| YOUR INSTRUCTIONS |
Take the lines below beginning at the line that has "Tesla Model 3" and stopping after the line that has "Given: Click the blue 添加 button", and print them exactly as they are, with no other lines.

| DATA TO PROCESS |
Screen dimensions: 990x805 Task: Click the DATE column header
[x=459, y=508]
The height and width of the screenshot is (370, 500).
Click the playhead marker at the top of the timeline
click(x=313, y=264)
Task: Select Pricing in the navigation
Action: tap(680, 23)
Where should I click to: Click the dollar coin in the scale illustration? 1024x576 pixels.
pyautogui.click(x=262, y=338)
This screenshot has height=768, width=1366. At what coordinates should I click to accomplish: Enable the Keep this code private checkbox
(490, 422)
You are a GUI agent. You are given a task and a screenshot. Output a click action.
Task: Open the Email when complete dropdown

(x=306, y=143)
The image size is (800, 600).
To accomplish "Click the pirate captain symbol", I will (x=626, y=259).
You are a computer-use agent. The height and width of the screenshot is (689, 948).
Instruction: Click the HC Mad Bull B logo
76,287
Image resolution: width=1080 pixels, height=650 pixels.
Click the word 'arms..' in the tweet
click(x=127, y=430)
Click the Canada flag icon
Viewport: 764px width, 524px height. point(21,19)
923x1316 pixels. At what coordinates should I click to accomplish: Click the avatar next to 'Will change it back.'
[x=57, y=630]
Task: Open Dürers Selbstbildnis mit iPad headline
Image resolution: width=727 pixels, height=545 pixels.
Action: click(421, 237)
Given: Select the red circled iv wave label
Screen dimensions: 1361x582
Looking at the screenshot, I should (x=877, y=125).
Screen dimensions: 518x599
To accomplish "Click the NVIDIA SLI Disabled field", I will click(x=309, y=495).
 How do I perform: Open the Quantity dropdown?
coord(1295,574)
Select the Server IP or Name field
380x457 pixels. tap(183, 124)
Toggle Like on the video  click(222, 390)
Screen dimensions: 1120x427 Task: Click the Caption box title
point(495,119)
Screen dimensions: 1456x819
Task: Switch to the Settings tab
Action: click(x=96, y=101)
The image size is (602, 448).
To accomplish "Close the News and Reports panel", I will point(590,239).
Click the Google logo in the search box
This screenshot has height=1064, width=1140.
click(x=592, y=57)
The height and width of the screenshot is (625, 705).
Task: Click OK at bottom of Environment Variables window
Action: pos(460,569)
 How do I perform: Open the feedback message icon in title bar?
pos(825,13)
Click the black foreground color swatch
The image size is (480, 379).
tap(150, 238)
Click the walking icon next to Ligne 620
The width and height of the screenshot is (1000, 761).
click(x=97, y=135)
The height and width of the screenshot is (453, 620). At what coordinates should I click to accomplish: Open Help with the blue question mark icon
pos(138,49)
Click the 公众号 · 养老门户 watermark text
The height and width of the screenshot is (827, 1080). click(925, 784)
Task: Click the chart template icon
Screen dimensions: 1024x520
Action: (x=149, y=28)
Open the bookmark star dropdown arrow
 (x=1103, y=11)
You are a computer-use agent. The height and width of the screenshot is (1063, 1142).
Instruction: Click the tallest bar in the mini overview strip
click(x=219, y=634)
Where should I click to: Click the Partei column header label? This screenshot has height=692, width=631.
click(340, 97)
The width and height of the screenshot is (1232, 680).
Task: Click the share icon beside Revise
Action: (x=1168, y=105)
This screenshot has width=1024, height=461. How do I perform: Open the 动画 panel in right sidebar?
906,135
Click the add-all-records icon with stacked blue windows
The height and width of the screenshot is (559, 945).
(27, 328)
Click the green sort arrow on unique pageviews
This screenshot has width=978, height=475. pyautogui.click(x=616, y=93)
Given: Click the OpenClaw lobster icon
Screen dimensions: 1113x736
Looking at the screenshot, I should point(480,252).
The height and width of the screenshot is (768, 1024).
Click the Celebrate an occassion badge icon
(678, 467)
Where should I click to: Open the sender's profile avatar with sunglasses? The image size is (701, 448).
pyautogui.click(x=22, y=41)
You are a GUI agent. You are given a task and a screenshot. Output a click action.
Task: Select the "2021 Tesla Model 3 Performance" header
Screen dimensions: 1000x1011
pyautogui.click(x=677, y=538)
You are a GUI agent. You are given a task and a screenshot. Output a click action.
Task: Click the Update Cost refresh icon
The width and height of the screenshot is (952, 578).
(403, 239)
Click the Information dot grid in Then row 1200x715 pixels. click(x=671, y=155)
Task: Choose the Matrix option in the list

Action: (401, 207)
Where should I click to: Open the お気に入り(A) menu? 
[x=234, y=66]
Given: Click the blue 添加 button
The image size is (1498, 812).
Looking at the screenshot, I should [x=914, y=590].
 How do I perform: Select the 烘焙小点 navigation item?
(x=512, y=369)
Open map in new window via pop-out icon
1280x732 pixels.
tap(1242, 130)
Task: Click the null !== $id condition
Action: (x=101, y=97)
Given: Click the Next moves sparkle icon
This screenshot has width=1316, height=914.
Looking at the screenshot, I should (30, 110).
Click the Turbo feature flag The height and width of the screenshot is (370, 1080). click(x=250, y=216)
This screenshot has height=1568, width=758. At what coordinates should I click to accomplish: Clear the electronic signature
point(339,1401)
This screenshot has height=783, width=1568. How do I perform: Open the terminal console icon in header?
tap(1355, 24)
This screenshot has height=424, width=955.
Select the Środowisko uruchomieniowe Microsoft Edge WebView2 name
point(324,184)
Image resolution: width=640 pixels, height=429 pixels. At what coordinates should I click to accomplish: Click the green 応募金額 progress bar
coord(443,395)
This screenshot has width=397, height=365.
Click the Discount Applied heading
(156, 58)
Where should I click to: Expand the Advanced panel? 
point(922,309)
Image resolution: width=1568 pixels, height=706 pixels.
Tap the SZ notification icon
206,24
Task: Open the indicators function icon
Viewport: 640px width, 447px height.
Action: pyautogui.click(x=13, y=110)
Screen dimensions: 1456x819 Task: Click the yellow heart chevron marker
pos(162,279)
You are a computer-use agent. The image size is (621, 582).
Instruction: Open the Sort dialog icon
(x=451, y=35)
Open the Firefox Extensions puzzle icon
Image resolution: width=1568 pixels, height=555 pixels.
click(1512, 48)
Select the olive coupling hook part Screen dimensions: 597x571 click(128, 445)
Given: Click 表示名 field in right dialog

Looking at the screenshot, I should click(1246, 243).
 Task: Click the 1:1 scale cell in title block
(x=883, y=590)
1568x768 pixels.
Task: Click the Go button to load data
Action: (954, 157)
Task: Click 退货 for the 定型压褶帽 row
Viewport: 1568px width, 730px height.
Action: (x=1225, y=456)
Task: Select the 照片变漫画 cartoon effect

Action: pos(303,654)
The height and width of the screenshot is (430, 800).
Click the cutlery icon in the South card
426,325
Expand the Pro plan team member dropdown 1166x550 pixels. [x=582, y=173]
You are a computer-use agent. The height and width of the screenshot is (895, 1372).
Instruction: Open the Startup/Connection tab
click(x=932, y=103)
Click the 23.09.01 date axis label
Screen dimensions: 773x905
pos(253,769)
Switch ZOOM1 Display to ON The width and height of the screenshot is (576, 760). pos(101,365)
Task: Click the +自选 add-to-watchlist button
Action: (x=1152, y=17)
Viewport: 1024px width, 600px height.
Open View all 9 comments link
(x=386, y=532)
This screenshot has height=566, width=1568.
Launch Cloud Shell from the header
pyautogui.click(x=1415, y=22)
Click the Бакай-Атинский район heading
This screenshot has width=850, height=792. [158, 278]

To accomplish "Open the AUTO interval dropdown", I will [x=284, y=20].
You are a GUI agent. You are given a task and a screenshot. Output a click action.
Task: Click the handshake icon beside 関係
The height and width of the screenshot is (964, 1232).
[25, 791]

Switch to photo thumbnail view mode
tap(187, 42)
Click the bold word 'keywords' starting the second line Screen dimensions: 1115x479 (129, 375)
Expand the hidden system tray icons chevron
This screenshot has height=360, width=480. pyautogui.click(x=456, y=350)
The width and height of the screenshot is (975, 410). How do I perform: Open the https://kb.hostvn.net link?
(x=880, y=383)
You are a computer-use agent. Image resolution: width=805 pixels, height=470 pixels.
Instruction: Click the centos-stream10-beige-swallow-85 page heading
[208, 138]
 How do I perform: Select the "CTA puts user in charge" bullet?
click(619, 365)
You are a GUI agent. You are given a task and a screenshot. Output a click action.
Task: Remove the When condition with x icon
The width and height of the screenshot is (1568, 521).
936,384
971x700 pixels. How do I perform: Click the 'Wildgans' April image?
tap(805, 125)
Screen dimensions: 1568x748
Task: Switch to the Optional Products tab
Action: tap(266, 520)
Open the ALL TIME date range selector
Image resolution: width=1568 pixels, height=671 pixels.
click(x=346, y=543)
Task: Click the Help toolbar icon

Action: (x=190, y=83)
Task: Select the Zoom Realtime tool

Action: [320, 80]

| RESULT OF THE TASK |
Task: Select the "2021 Tesla Model 3 Performance" header
Screen dimensions: 1000x1011
pyautogui.click(x=677, y=538)
You are a GUI agent. You are given a task and a screenshot. Output a click action.
Task: Click the Update Cost refresh icon
The width and height of the screenshot is (952, 578).
(403, 239)
Click the Information dot grid in Then row 1200x715 pixels. click(x=671, y=155)
Task: Choose the Matrix option in the list

Action: (401, 207)
Where should I click to: Open the お気に入り(A) menu? 
[x=234, y=66]
Given: Click the blue 添加 button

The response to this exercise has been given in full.